Menurut rencana awal penutupan lokalisasi terbesar di Kota Lumpia itu akan dilakukan pada Agustus 2019 yang lalu, namun hingga memasuki bulan Oktober 2019 belum ada kejelasan. Padahal rencana itu sudah disepakati baik oleh para wanita pekerja seks, pihak Resos, serta Pemkot Semarang.
Dinas Sosial Kota Semarang kembali akan melanjutkan sosialisasi penutupan lokalisasi Sunan Kuning pada Senin, 7 Oktober 2019. Namun, para WPS dan pihak Resos menolak diminta untuk menandatangani berkas rencana sosialisasi hingga beberapa hari ke depan.
Suwandi, kepala Resos Argorejo Sunan Kuning, mengaku menyayangkan tarik ulur serta kejelasan Sunan Kuning oleh pemerintah terkait. Meski sejatinya ia setuju dengan adanya penutupan lokalisasi, tapi tarik ulur penutupan tersebut memberi kesan  tidak adanya komitmen pemerintah dalam memberdayakan dan mengatasi pengentasan WPS.
"Tadi pihak Dinsos sudah ke sini menyodorkan kembali rencana sosialisasi penutupan, tapi kami dengan WPS menolaknya, sebab di situ enggak ada kapan tanggal penutupannya," kata Suwandi saat ditemui di Balai Resos Argorejo, Senin 7 Oktober 2019.
Menurutnya, ketidakjelasan penutupan ini sangat berdampak bagi para WPS dan pekerja di sekitar Resos. Ia terang-terangan menyebut omset pamasukan di tempatnya sudah menurun drastis.Â
"Sekitar 60 persen kami kehilangan rezeki," kata dia.
Selain itu, Suwandi juga memprotes pihak Dinsos terkait ketidaksesuaian kesepakatan soal dana tali asih. Di awal sosialisasi pada bulan Juli 2019 lalu, para WPS dijanjikan akan diberi tali asih sebesar Rp10,5 juta per orang.Â
"Kenyataannya di situ enggak tertera jumlah nominal tali asih sama sekali, kan nyalahi aturan kesepakatan," ungkapnya.

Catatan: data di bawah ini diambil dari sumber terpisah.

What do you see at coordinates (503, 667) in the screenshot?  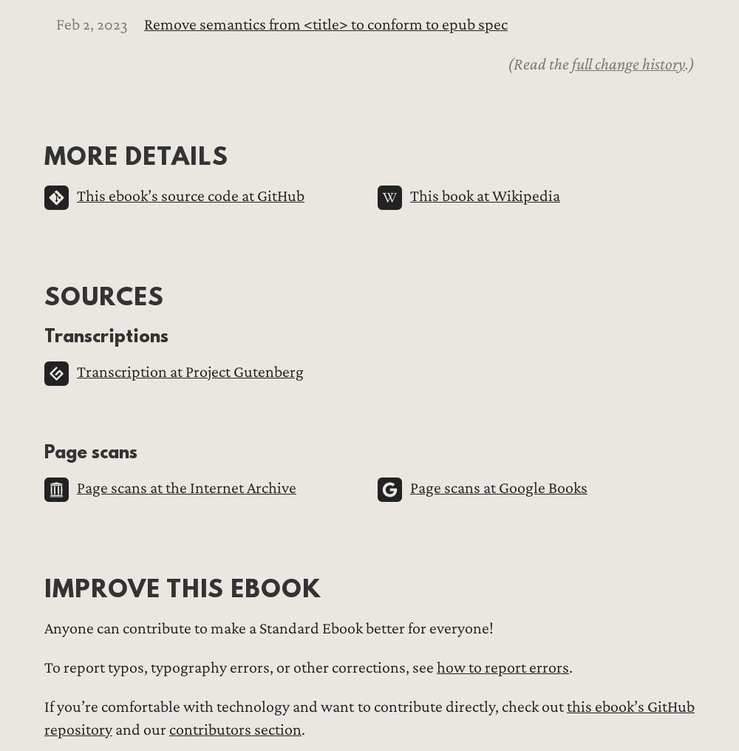 I see `'how to report errors'` at bounding box center [503, 667].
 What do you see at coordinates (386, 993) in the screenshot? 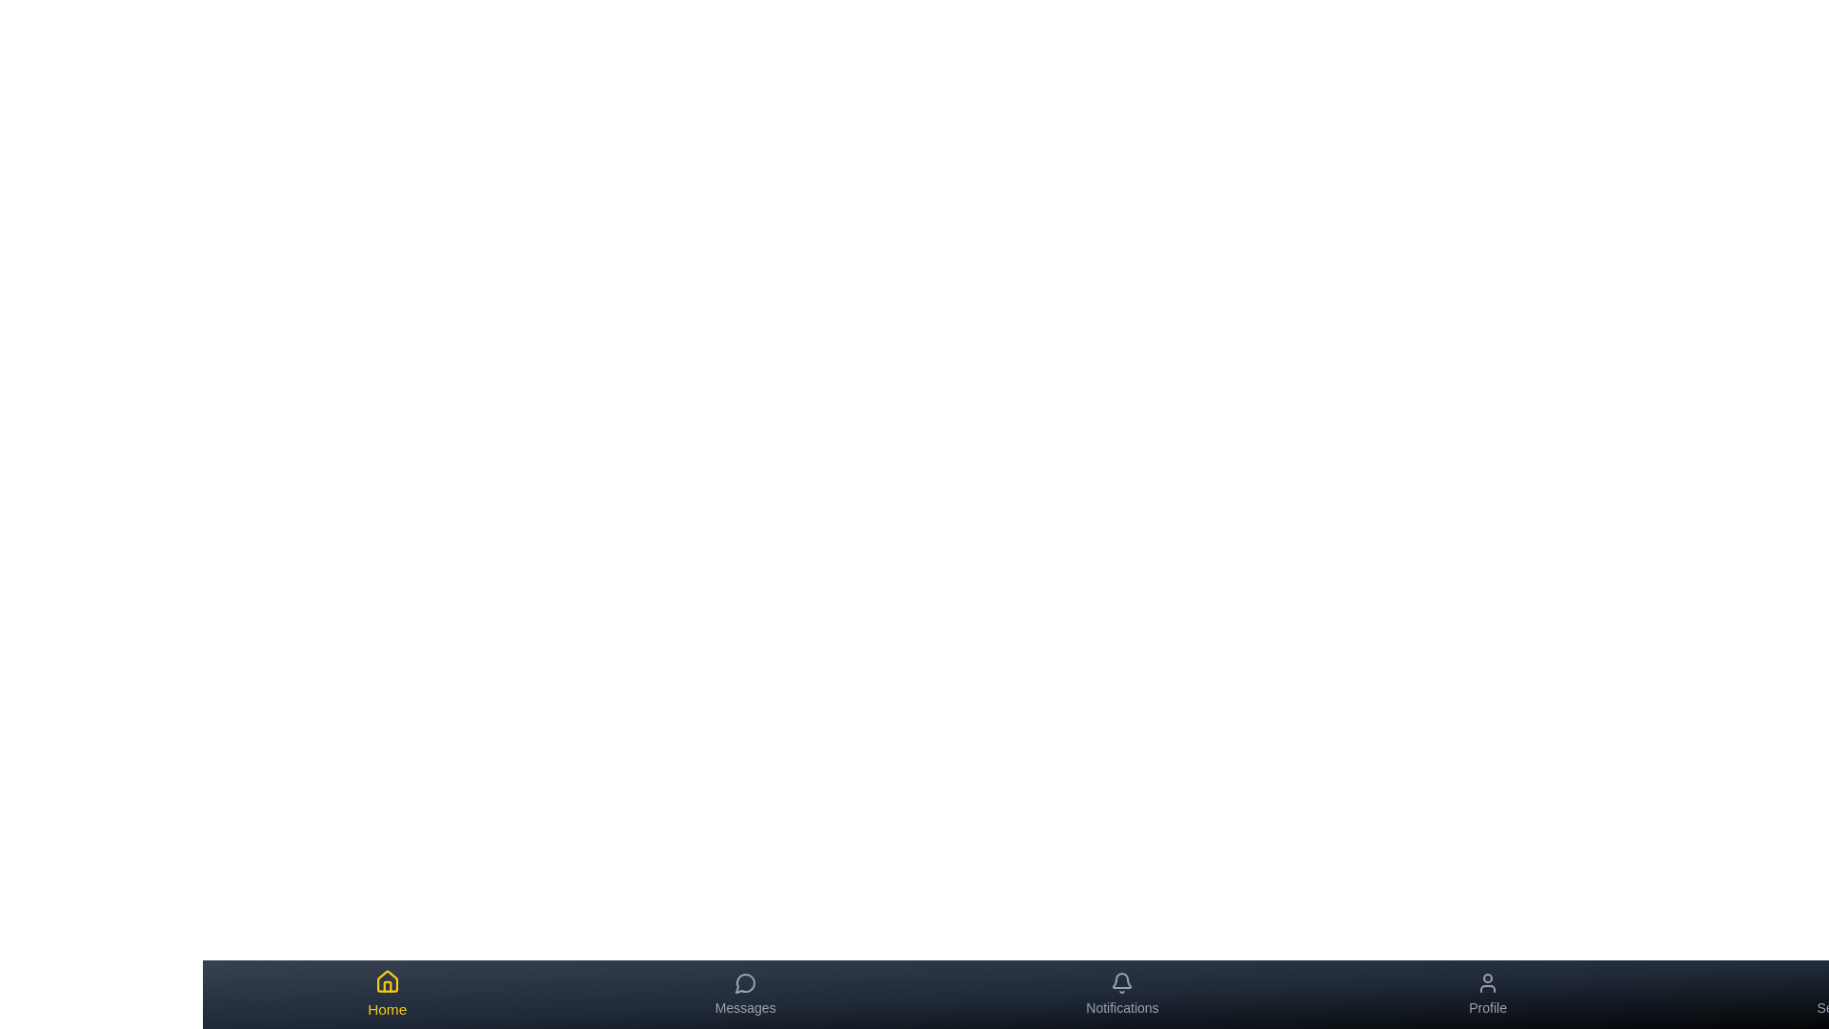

Alasan Dinsos, lanjut Suwandi, disebabkan karena adanya pergantian dewan (DPRD). Ia menilai pergantian dewan tersebut tidak bisa dijadikan alasan perubahan besaran tali asih yang disosialisasikan pada waktu lalu.
"Orangnya ganti, masak kebijakan juga ganti? Kalau ganti orang yang enggak usah ganti kebijakan. Ini namanya enggak sesuai," kata Suwandi.
Sementara itu, Kepala Dinas Sosial Kota Semarang Muthohar menyatakan, pihaknya sudah mendata sekitar 441 WPS yang akan diberikan tali asih. Data tersebut sudah disampaikan kepada wali kota Semarang untuk divalidasi sebagai penerima tali asih.
"Kami sudah mendata dan sudah ada kesepakatan antara pihak resos, WPS dan pihak terkait soal jumlah dana tali asih. Ya tunggu hasilnya saja, " ujar Muthohar saat dikonfirmasi secara terpisah.
Terkait soal jumlah dana tali asih, pihaknya belum memastikan jumlah tersebut. Namun ia memastikan akan sesuai dengan kesepakatan. "Ini kan legalisasi dan belum diketahui jumlah besarannya. Kami jamin jumlah tersebut sesuai dengan kesepakatan,"ujarnya.
Saat ditanya terkait penolakan WPS soal sosialisasi lanjutan penutupan lokalisasi, ia mengatakan itu hanya salah komunikasi. "Sebenarnya kan kita menunggu keputusan DPRD Semarang dan Pak Wali Kota sendiri kapan akan dilakukan penutupan, maka kami hanya menjalankan tugas saja," ujarnya.